→ **Work order 1**
In the passage on clinical alarm safety, retype everything from "Fierce Healthcare has" down to "much more quietly.".
→ **Work order 2**
In the passage on clinical alarm safety, by what percentage did resetting heart rate alarm limits reduce alarms in the Boston University study?

The Joint Commission believes there is a problem with alarms and issued a National Patient Safety Goal which went into affect the first of January, 2014. Basically, the Joint Commission is requiring that hospitals "improve the safety of their clinical alarm systems." This is important to anesthesia because hospitals will probably enact policies anesthesia is required to follow. These new policies will go into effect by January 1, 2016 and likely include sanctions if they are not followed. Unfortunately, alarm policies usually apply most directly to locations where a professional provider isn't standing right next the the equipment like we are in the OR. Alarms are often intended to call a provider to check on whatever is being monitored. If you don't want to be ruled by alarm policies intended for the masses in the rest of the hospital now is the time to become involved in the development of policies on alarms. The Joint Commission requires that there be input on these policies from, "medical staff and clinical departments." The complete Joint Commission R3 Report on alarm safety is only about 2.5 pages long and available online.

This is important to anesthesia because hospitals will probably enact policies anesthesia is required to follow.

Fierce Healthcare has reported that there are an average of 350 alarms per ICU patient per day. Missing from this discussion is how many of those alarms were clinically important and how many were nuisance alarms. Also not considered were how the alarms were set. Were they set based upon perceived institutional liability if there wasn't an alarm, or were alarms set in ways that alerted clinicians about things they needed to know? In a Boston University study resetting the alarm limits for HR to limits defined as a "clinical crisis" reduced alarms by 89% without any harm to patients. (J Cardiovasc Nurs. 2013 Dec 19. [Epub ahead of print].) In the OR with an anesthesia provider continuously attending to each patient some would argue that alarms can and should be set even more conservatively - and alarm much more quietly.

→ **Provided material**

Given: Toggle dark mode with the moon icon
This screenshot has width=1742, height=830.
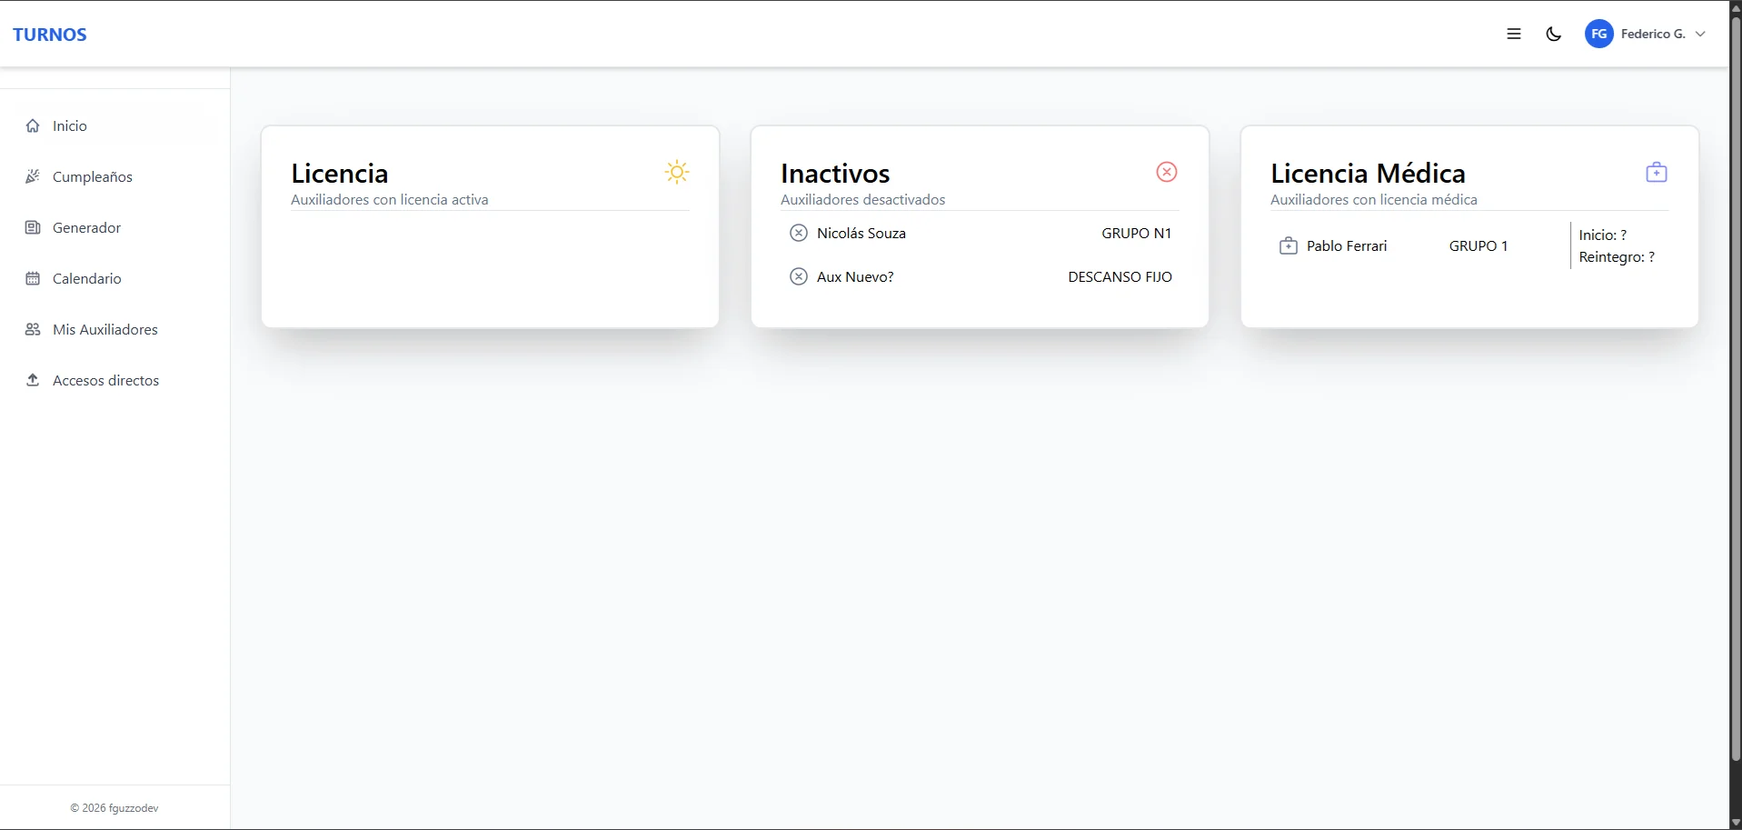Looking at the screenshot, I should pos(1554,34).
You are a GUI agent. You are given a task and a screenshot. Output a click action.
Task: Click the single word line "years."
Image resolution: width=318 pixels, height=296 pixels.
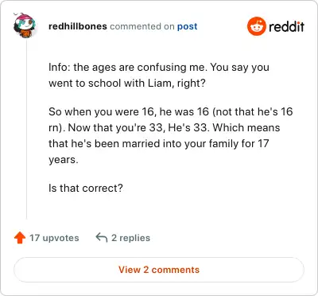(x=64, y=160)
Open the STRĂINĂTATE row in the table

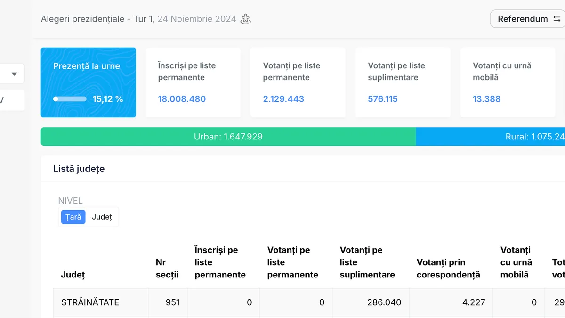click(x=90, y=302)
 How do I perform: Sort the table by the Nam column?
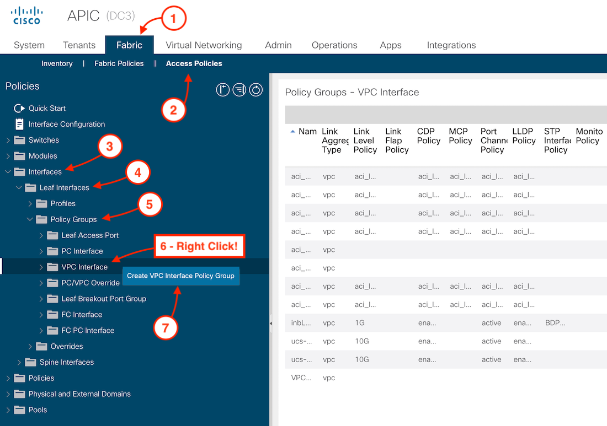pyautogui.click(x=307, y=131)
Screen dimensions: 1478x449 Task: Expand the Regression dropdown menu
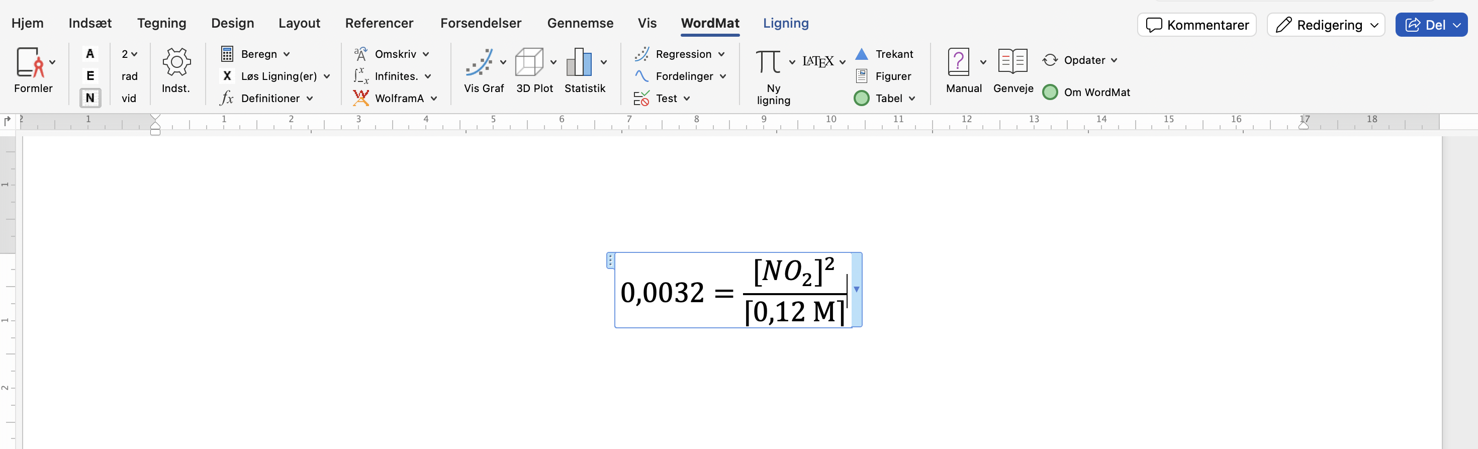pyautogui.click(x=721, y=54)
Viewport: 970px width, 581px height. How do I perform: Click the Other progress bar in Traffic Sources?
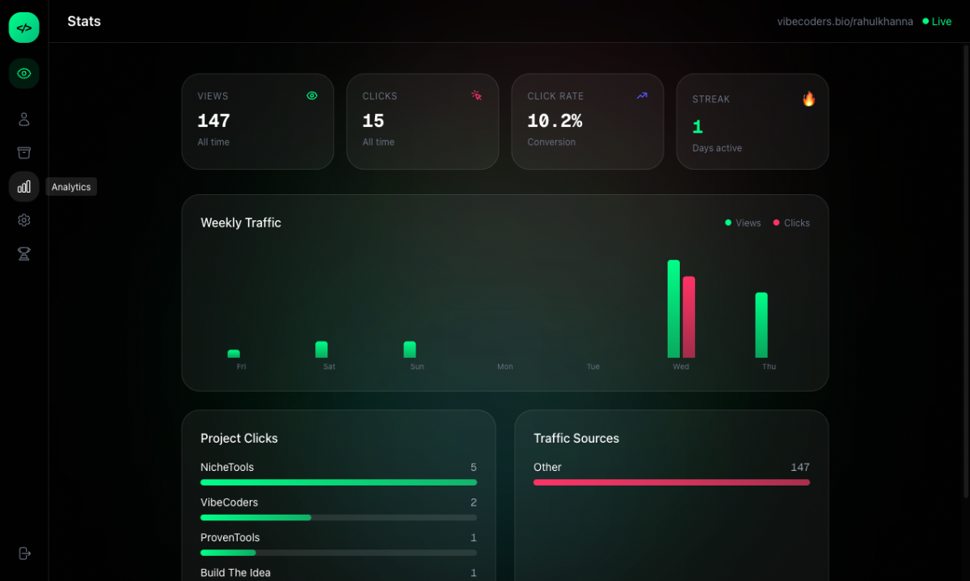(x=671, y=482)
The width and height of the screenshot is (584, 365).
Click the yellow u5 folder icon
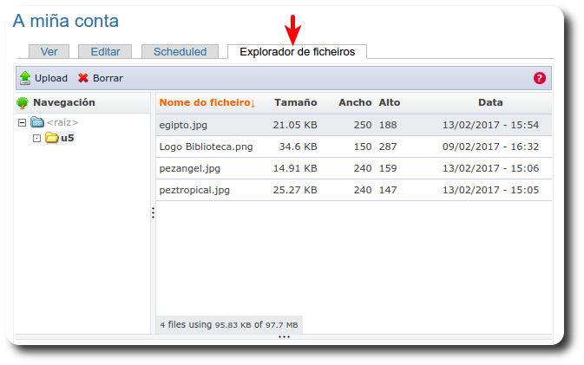(x=51, y=138)
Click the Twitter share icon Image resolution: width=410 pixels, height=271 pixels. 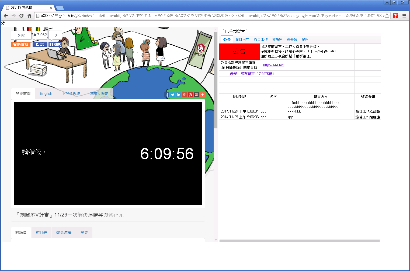click(x=173, y=95)
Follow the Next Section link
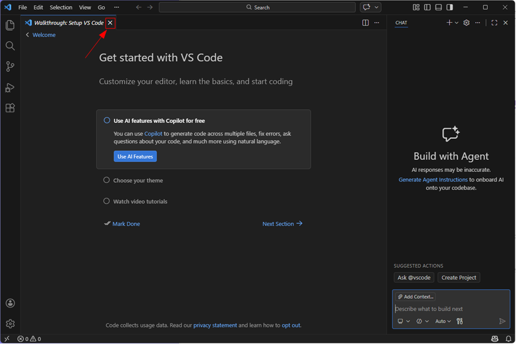The width and height of the screenshot is (516, 344). click(x=282, y=224)
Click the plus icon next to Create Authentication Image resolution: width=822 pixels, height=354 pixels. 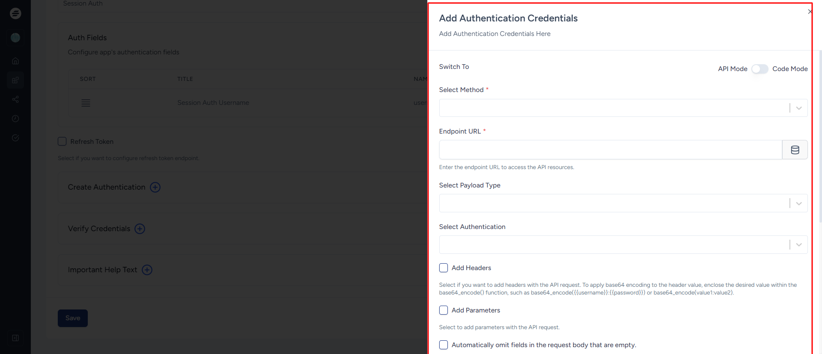pyautogui.click(x=155, y=187)
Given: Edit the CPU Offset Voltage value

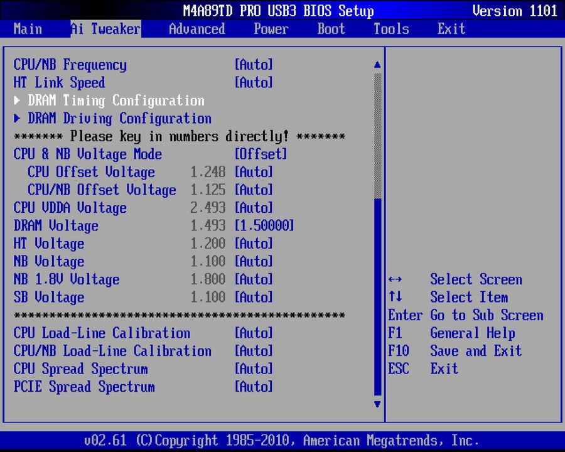Looking at the screenshot, I should [254, 172].
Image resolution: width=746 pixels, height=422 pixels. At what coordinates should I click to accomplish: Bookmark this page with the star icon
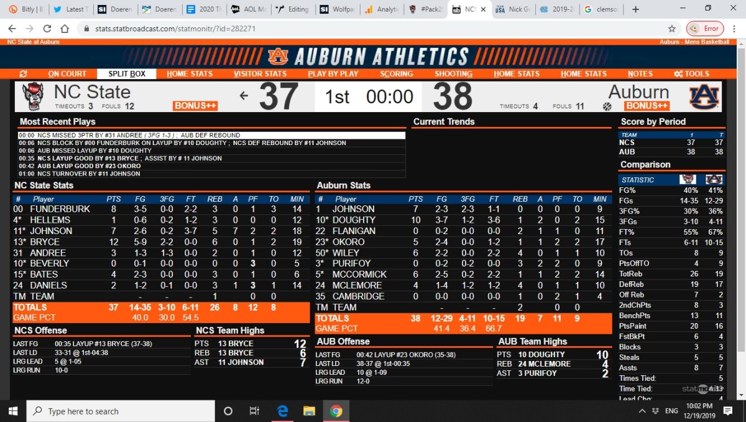(x=671, y=29)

→ **Exercise solution 1**
Fierce Healthcare has reported that there are an average of 350 alarms per ICU patient per day. Missing from this discussion is how many of those alarms were clinically important and how many were nuisance alarms. Also not considered were how the alarms were set. Were they set based upon perceived institutional liability if there wasn't an alarm, or were alarms set in ways that alerted clinicians about things they needed to know? In a Boston University study resetting the alarm limits for HR to limits defined as a "clinical crisis" reduced alarms by 89% without any harm to patients. (J Cardiovasc Nurs. 2013 Dec 19. [Epub ahead of print].) In the OR with an anesthesia provider continuously attending to each patient some would argue that alarms can and should be set even more conservatively - and alarm much more quietly.

→ **Exercise solution 2**
89%